Any medication-related benefit should accrue primarily to the prepharyngeal phases of ingestion, those phases under the greatest volitional control. In the first publication of levodopa therapy for PD, Cotzias et al. [100] noted “striking” improvement in “drooling and dysphagia.” Radiographic confirmation was not attempted. Levodopa therapy improves jaw velocity and amplitude [101] and lessens swallow-related deficits in some PD patients [20, 67, 70, 102104] but may also increase saliva [105]. However, no levodopa-induced improvement of pharyngeal motility was seen by Calne et al. [42] Their cohort may have been less affected, since none had ­vallecular or pyriform sinus stasis or aspiration; prepharyngeal bolus transport was insufficiently documented.

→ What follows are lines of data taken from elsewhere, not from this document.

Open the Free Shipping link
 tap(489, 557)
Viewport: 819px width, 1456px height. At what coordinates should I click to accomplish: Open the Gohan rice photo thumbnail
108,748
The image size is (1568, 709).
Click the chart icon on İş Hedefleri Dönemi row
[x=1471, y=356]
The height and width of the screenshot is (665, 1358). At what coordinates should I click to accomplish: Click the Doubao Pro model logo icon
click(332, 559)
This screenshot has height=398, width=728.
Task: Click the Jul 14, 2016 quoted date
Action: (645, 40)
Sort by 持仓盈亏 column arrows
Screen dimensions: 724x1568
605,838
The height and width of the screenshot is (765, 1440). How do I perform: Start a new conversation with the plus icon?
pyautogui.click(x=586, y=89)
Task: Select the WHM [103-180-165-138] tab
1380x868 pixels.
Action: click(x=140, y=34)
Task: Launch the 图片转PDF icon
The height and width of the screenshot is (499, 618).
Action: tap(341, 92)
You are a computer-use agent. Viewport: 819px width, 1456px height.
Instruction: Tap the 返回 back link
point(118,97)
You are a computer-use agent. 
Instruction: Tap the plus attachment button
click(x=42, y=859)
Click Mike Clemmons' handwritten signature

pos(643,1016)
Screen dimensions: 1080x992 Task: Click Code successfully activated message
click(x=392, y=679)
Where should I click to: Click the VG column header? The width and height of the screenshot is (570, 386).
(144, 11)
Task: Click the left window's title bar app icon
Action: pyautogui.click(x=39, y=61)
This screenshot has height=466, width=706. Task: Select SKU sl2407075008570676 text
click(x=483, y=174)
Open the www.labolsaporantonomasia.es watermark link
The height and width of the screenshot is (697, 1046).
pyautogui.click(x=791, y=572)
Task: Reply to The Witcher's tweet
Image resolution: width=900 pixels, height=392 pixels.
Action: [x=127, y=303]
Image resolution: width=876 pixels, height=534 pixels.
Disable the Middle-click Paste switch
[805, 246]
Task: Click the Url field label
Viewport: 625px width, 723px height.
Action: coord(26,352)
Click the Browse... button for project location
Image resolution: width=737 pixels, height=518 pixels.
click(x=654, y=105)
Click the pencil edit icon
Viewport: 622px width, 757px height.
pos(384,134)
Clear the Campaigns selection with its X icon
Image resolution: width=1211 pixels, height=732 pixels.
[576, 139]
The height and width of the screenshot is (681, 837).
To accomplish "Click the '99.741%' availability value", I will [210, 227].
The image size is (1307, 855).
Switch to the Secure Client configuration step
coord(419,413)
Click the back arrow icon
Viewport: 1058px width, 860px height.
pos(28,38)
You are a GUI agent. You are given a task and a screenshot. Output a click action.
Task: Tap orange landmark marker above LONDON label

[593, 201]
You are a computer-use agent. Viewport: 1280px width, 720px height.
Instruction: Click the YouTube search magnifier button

Dopamine agonists ameliorate some symptomatic and radiological swallowing abnormalities. In one study, bromocriptine lessened drooling [106]. In another, apomorphine produced some improvement in the oral preparatory and lingual phases [107]; off-period belching and associated esophageal motility also have been reported to improve [108]. Anticholinergic agents and salivary gland botulinum toxin injections [109] may reduce salivary consistency or volume but have little positive impact on the motor act of ingestion. On a cautionary note, anticholinergic-induced xerostomia may further impair swallow initiation and actually worsen ingestion. However, patients experiencing reduced saliva following parotid gland botulinum toxin injections reported no such problem [110]. Finally, although specific drug treatment for dysphagia was not directly addressed, PD patients may incur a significant slowing of swallowing when dopaminergic medications are withdrawn [63].

Prospective Non-pharmacological Therapies

Swallowing efficiency may improve in response to deep brain stimulation [111]. In that prepharyngeal phases of ingestion are more under volitional control, the report of improvements only in the pharyngeal phase of ingestion is somewhat unexpected. The explanation may be in the small numbers of subjects studied or that DBS activated other than thalamocortical targets to achieve the noted benefit. In potentially relevant research, Hamdy et al. demonstrated that short-term pharyngeal stimulation could drive pharyngeal motor cortex reorganization [112]. Jefferson et al. used transcortical direct current stimulation to enhance pharyngeal motor cortical excitability [113]. Together, these studies suggest that increased stimulation via several routes might kindle motor plasticity leading to symptomatic improvement of one or several phases of ingestion in PD patients.

Summary

In summary, the above review gives testimony in PD to an ensemble of ingestive motor deficiencies, extending from lips to lower esophageal sphincter. These abnormalities are not specific for PD, since many have been reported in other bradykinetic-rigid syndromes [60, 114, 115]. However, the early appearance of significant dysphagia is exceptional in PD and should alert the clinician to an alternative diagnosis [116 , 117]. Once recognized, a detailed dysphagia evaluation should be considered.